### Exercise brief
Reproduce verbatim everything in the data below, from the line containing "(791, 491). point(87,350)" down to the final line, both ends included.

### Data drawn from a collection
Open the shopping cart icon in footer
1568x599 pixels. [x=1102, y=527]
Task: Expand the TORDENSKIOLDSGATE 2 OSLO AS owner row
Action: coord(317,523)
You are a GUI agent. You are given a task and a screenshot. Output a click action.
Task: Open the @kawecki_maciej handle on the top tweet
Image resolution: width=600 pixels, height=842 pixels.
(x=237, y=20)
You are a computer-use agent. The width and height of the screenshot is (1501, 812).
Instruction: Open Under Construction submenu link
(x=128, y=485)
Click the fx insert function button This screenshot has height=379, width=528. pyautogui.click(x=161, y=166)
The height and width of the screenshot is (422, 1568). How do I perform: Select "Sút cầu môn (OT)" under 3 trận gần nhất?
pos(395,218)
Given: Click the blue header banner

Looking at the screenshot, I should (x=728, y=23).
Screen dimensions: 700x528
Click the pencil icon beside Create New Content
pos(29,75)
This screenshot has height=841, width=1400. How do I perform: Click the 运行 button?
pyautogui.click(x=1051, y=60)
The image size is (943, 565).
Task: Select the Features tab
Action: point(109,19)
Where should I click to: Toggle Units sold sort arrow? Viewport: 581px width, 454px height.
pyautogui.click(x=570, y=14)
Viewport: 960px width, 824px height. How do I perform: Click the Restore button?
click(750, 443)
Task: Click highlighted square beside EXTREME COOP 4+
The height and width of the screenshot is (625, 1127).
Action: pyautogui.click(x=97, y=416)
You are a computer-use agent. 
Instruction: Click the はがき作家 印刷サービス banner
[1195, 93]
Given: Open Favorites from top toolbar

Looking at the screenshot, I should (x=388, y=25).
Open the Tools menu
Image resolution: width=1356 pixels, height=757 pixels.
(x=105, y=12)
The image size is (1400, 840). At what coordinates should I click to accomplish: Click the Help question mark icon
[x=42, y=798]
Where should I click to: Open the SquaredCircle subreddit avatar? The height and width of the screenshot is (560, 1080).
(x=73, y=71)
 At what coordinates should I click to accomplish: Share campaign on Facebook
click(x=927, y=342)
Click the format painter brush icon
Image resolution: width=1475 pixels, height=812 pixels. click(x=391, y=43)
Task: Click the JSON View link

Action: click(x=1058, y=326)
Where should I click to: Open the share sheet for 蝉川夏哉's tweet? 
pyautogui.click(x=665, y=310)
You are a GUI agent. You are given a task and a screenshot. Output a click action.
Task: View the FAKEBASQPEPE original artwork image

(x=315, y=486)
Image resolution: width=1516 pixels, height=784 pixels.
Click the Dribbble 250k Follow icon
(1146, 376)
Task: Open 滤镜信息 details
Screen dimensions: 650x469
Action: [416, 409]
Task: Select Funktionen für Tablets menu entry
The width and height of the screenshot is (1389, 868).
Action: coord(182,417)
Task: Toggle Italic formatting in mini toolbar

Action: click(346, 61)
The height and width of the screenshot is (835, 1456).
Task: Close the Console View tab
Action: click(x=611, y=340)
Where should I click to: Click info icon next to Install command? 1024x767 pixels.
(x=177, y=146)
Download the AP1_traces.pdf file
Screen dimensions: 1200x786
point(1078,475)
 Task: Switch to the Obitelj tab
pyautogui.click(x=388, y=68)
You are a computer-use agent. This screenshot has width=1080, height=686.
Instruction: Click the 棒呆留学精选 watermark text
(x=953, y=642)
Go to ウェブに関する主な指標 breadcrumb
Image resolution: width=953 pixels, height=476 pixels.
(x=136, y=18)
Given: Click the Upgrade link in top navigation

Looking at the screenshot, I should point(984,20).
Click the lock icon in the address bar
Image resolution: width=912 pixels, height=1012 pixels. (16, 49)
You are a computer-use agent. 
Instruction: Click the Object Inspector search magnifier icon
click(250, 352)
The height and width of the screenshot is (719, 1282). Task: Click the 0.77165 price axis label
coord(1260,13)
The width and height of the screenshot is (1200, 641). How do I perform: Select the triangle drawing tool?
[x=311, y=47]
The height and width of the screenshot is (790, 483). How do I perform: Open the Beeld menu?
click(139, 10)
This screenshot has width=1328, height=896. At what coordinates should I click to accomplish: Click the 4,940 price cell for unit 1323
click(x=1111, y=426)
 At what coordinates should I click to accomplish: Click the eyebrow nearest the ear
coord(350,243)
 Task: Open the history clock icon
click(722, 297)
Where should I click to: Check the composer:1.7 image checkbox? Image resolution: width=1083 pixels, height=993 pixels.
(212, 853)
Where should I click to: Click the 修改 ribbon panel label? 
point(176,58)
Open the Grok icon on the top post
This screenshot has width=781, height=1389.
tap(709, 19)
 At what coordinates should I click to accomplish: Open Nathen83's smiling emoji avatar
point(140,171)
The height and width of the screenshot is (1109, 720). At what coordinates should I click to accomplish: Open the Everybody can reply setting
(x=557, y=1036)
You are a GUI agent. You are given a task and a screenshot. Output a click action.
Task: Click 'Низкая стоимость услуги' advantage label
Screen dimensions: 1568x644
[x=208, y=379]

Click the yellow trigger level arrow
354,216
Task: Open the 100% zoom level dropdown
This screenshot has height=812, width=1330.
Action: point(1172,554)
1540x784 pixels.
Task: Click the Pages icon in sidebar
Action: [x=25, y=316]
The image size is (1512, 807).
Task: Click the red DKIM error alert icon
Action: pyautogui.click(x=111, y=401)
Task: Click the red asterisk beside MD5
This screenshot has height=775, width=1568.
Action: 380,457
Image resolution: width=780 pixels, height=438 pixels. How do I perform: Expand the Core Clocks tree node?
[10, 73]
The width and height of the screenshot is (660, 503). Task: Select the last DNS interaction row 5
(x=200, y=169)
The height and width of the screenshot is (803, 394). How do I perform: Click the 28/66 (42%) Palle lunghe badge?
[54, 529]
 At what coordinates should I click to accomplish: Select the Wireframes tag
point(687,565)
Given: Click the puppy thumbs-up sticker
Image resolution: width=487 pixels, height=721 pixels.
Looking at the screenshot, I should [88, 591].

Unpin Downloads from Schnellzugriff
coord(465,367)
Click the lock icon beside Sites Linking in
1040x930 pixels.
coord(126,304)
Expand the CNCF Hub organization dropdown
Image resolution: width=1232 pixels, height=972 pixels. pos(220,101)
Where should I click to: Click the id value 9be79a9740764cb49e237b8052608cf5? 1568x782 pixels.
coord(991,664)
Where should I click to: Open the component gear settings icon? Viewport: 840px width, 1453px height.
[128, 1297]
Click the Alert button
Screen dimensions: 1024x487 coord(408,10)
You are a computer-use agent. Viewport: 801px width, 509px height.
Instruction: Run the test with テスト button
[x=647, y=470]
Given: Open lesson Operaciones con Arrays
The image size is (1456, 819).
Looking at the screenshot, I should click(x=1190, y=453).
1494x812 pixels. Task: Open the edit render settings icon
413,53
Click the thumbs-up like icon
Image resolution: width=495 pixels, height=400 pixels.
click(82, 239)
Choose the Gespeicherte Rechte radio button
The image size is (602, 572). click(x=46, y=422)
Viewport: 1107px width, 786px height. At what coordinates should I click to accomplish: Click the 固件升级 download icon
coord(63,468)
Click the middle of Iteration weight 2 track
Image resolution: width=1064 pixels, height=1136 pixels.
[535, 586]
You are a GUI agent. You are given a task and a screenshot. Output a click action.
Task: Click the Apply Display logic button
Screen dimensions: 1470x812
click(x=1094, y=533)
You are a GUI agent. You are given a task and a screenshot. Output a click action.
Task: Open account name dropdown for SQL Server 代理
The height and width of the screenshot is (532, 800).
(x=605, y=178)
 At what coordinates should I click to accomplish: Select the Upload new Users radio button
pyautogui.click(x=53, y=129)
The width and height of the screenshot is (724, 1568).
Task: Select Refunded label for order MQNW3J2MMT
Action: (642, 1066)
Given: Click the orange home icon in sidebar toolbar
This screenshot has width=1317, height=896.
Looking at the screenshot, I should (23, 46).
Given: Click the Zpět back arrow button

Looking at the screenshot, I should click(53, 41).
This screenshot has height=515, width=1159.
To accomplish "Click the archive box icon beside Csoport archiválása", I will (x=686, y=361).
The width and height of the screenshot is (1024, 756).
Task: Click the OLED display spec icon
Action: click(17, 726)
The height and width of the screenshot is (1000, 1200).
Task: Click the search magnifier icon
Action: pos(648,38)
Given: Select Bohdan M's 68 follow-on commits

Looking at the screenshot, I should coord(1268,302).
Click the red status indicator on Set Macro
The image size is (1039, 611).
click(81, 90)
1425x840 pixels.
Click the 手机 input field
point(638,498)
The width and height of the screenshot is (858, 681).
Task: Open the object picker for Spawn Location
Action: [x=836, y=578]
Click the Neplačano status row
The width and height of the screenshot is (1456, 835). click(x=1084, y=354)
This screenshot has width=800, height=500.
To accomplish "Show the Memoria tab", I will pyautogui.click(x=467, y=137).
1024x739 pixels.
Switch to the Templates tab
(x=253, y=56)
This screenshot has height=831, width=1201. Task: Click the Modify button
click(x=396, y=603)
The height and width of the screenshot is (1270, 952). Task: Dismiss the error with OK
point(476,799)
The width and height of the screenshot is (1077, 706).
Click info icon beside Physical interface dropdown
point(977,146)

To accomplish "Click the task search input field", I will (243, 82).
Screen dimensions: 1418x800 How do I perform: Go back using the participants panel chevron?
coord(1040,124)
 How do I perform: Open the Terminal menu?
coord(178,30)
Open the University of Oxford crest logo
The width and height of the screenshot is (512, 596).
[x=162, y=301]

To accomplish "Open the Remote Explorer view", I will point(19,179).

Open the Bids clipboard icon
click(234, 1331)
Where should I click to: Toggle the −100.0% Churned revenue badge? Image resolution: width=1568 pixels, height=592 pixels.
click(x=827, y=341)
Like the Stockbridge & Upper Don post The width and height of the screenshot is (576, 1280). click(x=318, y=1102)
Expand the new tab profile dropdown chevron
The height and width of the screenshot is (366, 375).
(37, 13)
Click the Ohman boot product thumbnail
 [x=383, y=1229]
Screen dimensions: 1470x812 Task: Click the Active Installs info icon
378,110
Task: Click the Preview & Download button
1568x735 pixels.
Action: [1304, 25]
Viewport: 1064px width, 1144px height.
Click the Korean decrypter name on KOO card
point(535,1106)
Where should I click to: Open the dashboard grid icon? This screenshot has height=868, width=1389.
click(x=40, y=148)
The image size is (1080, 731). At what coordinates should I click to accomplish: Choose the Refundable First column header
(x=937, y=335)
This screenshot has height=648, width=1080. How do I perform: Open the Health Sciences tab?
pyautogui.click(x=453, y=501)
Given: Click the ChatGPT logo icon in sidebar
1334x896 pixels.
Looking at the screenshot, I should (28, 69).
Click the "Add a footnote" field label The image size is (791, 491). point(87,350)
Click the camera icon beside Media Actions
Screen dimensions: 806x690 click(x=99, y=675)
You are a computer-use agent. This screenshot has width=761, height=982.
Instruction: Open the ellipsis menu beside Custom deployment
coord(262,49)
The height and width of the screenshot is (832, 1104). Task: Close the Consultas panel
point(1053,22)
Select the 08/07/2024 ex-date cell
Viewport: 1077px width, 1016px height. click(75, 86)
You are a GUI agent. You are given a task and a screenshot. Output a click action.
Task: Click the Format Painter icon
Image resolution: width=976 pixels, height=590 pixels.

### Written response
Click the "Add a footnote" field label The image size is (791, 491). point(87,350)
Click the camera icon beside Media Actions
Screen dimensions: 806x690 click(x=99, y=675)
You are a computer-use agent. This screenshot has width=761, height=982.
Instruction: Open the ellipsis menu beside Custom deployment
coord(262,49)
The height and width of the screenshot is (832, 1104). Task: Close the Consultas panel
point(1053,22)
Select the 08/07/2024 ex-date cell
Viewport: 1077px width, 1016px height. click(75, 86)
You are a GUI agent. You are given a task and a screenshot. Output a click action.
Task: Click the Format Painter icon
Image resolution: width=976 pixels, height=590 pixels.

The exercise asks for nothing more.